* **Что требуется**:
1. Ответьте по отрывку о Римане:
(а) На каком расстоянии от Квикборна находился Ганновер?
(б) В каком году умерла бабушка Римана?
(в) В какой город Римана перевели после этого?
2. Объясните в одном-трех предложениях, почему для учебы Римана выбрали гимназию именно в Ганновере, опираясь на отрывок о Римане.
3. Перечислите все населенные пункты, названные в отрывке о Римане.
──────── Текстовый блок ────────
В Квикборне не было гимназии, и Риман начал по-настоящему учиться в школе лишь в четырнадцатилетнем возрасте, что соответствовало четвертому классу гимназии. Сама гимназия находилась в городе Ганновере, столице королевства, в 80 милях от Квикборна. Выбор в пользу Ганновера определялся тем, что там жила бабушка Бернхарда по материнской линии, и это позволяло семье Риман сэкономить на плате за проживание. До поступления в гимназию Римана обучал отец при некотором содействии деревенского учителя по фамилии Шульц.
Четырнадцатилетнему Риману пришлось в Ганновере несладко: он был смертельно застенчив и к тому же сильно тосковал по дому. Его единственным внеклассным занятием, насколько нам известно, был поиск доступных ему по карману подарков, которые он посылал на дни рождения родителям, братьям и сестрам. После смерти бабушки в 1842 году ситуация несколько поправилась — Римана перевели в другую гимназию, на этот раз в городе Люнебург. Вот как Дедекинд описывает новое положение дел.
──────── Имеющиеся данные ────────
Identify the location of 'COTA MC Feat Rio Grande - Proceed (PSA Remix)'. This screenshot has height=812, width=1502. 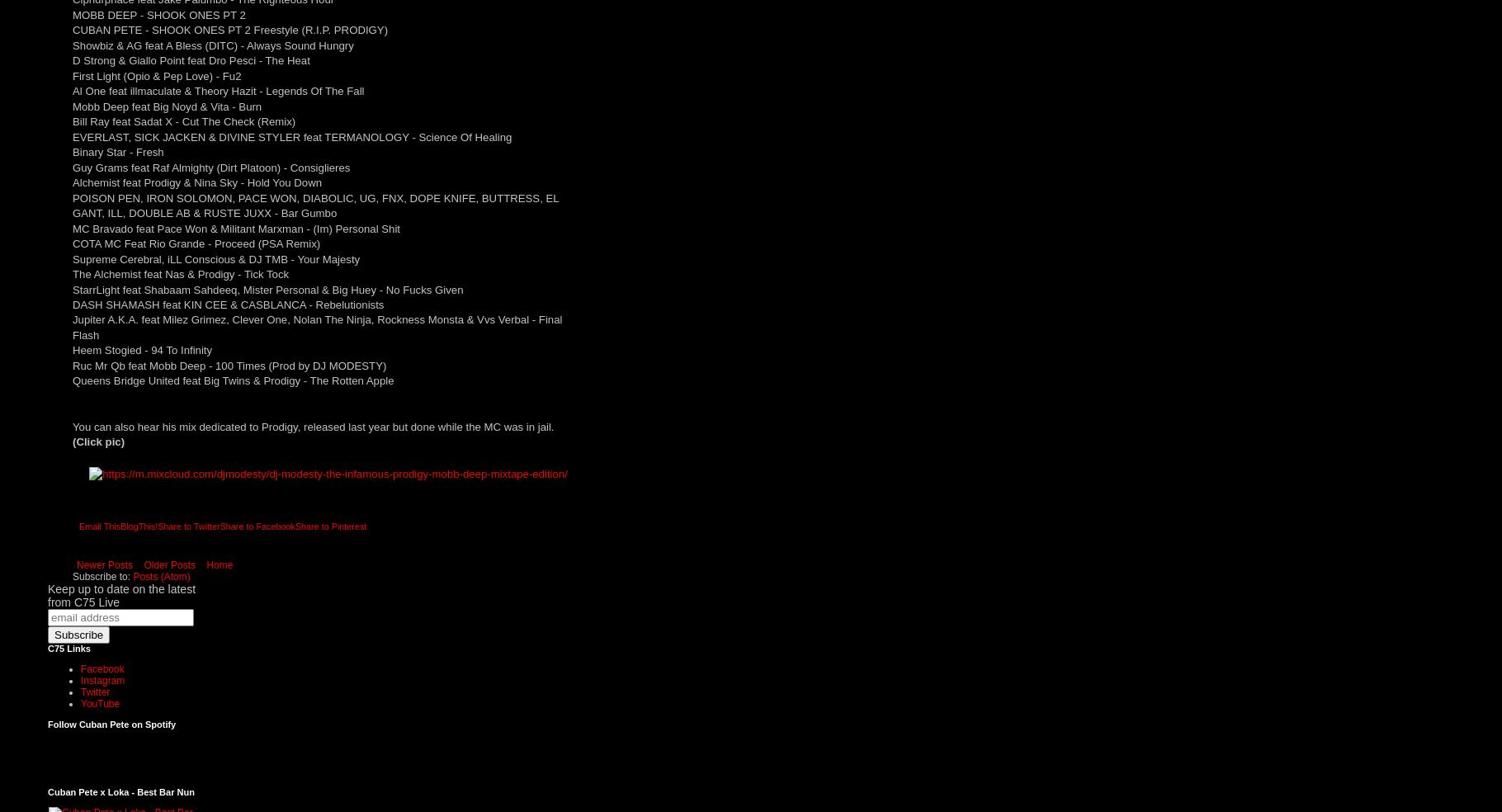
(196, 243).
────────
* **Ответы по заданиям**:
1.
(а) В 80 милях.
(б) В 1842 году.
(в) В Люнебург.

2. В Ганновере жила бабушка Бернхарда по материнской линии. Поэтому семья Риман могла сэкономить на плате за проживание.

3. Квикборн, Ганновер, Люнебург.